本文:
------------------------------------------------------------------------

第63回日本口腔衛生学会総会@熊本

 学会場に向かい「口腔の健康に関するエンドポイントの再考」というシンポジウムを聴講しました。

 エンドポイントは医療評価項目とも訳され、例えば過去の歯周病治療のエンドポイントは歯周ポケット深さの減少であったわけです。しかし近年、「口腔ケアの第一目的が口腔の健康ではない事例」が増加しています。具体的には周術期の口腔ケアであったり、糖尿病の合併症の予防であったり、生活習慣病の予防であったりするわけです。医科歯科連携が叫ばれるようになって久しいですが、連携相手の医師が必要としている情報は、その対象が歯周病患者であったとしても歯周ポケットの改善値ではありません。BOPですら必要ではなく、彼らは唾液検査値や血液検査値の改善を必要としているのです。医師にとっては口腔ケアの第一目的が口腔の健康ではないので、治療目的と合致したエンドポイントが我々歯科医師とは異なるのです。そしてもちろん患者自身にとっても、今や口腔ケアの第一目的は口腔の健康ではなくなり、その先にある全身の健康になりつつあります。まさにエンドポイントのパラダイムシフトが起っているのです。

------------------------------------------------------------------------

表示データ:
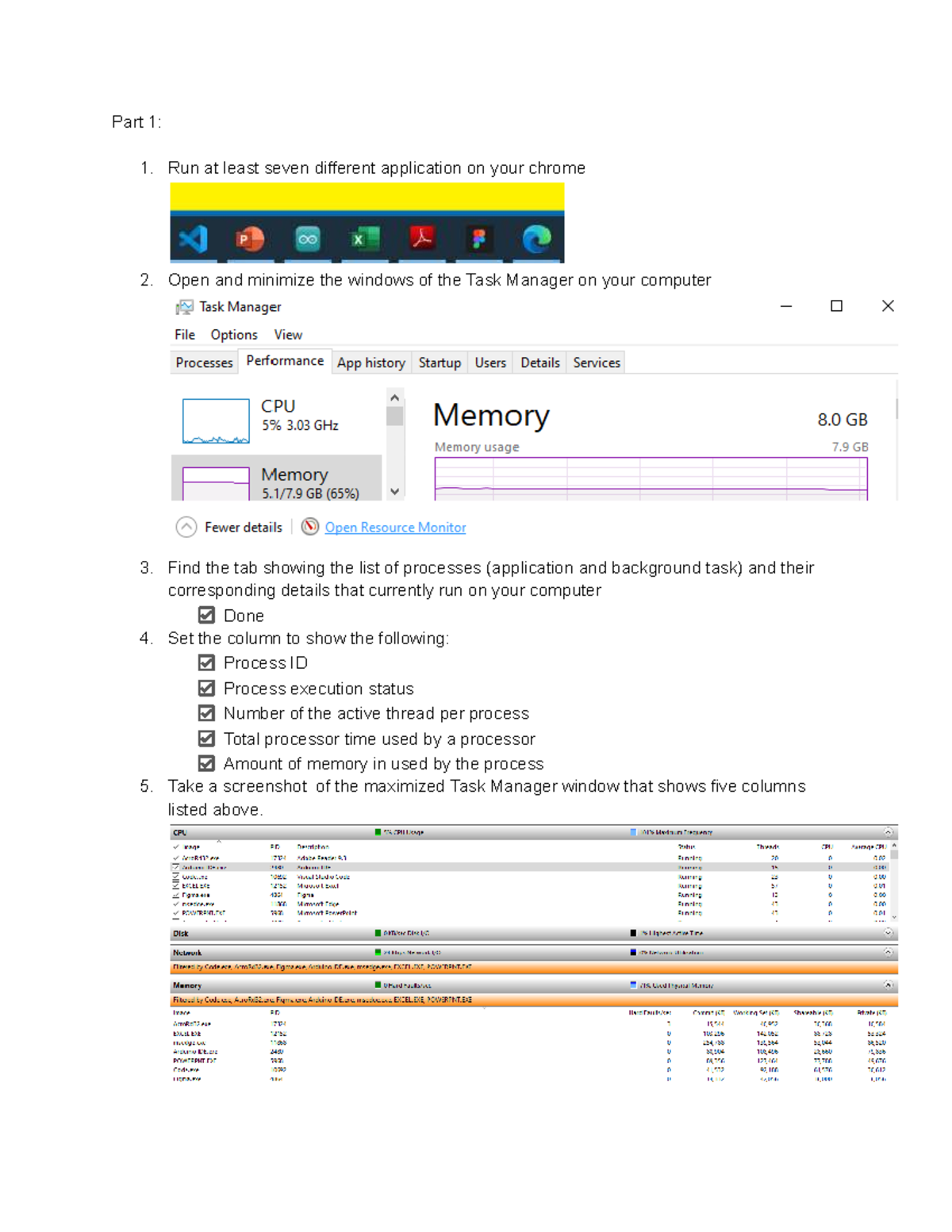
Task: Collapse the Memory section in Resource Monitor
Action: point(886,984)
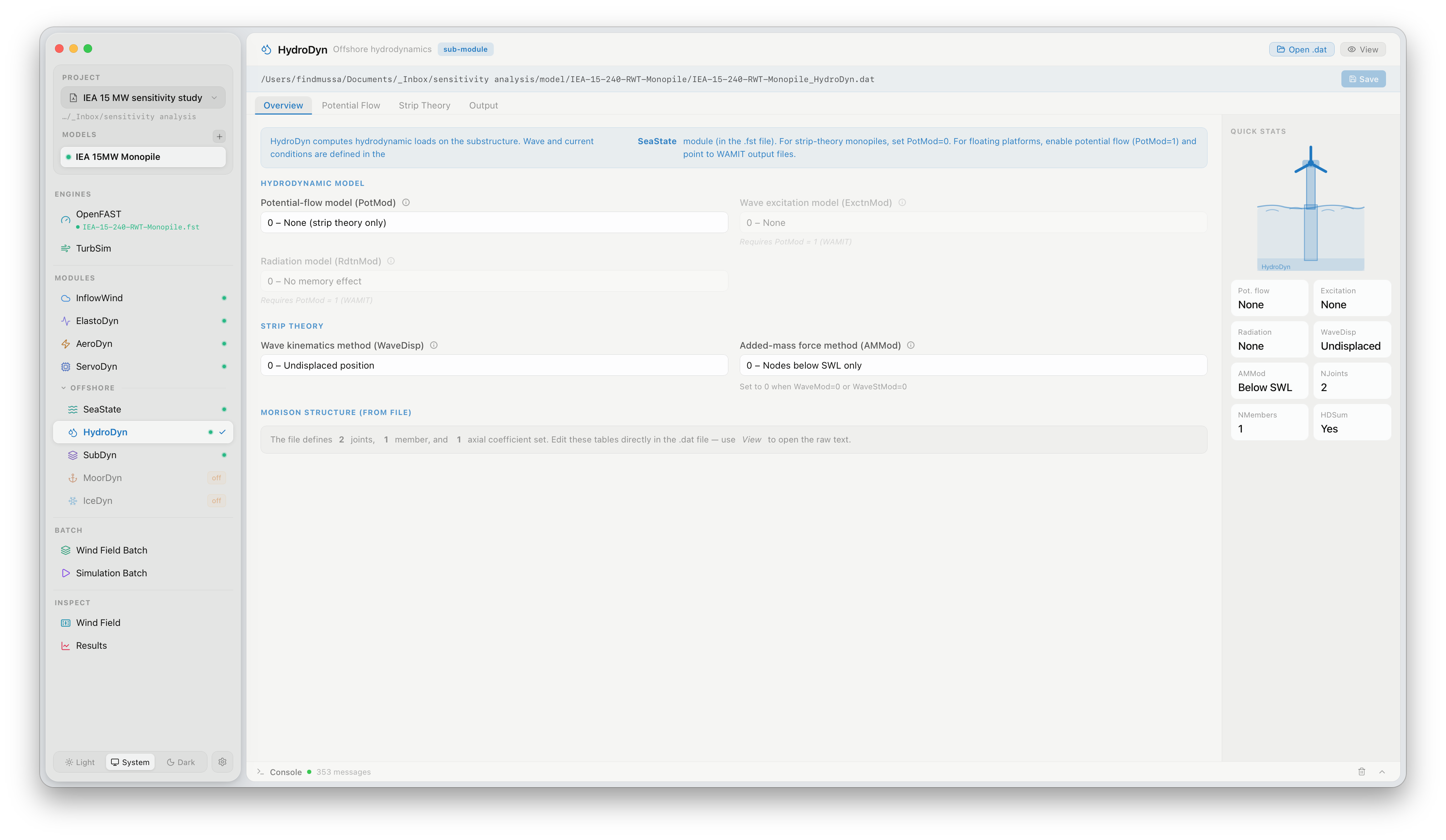Click the add model plus icon

pos(219,136)
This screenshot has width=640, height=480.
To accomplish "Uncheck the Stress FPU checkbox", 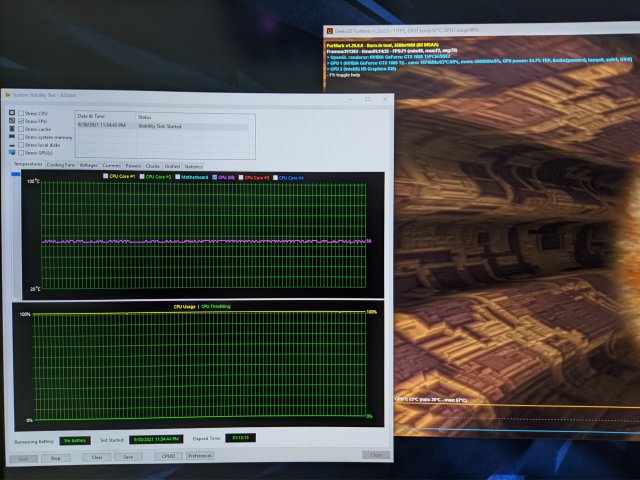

------------------------------------------------------------------------

取り組む課題:
**A)** 次の(i)〜(iii)は、エンドポイントに関する文章の内容と合っていますか。それぞれ「はい」か「いいえ」で答え、その決め手になる箇所を文章からそのまま引用してください。
(i) 医科歯科連携で、連携相手の医師は歯周病患者の歯周ポケットの改善値を必要としている。
(ii) 過去の歯周病治療のエンドポイントは、歯周ポケット深さの減少だった。
(iii) 聴講したシンポジウムの題は「口腔の健康に関するエンドポイントの再考」である。
**B)** エンドポイントに関する文章を、最後の文の後から書き継いでください。

各問の解答:
**A)**
(i) いいえ。「連携相手の医師が必要としている情報は、その対象が歯周病患者であったとしても歯周ポケットの改善値ではありません。」
(ii) はい。「例えば過去の歯周病治療のエンドポイントは歯周ポケット深さの減少であったわけです。」
(iii) はい。「「口腔の健康に関するエンドポイントの再考」というシンポジウムを聴講しました。」

**B)**
 我々歯科医師も、唾液、血液検査値などのエンドポイントの活用をしてゆかねばなりません。これらのエンドポイントは歯周病のためだけでなく生活習慣病のモニタリングに利用でき、しかも誰でも測定可能かつ利用可能であるだけに、有用性が高く、逆に取り残された時の損失は計り知れないものがあります。我々歯科業界を取り巻く環境をみれば、「制度」としては既に取り残されているのかもしれません。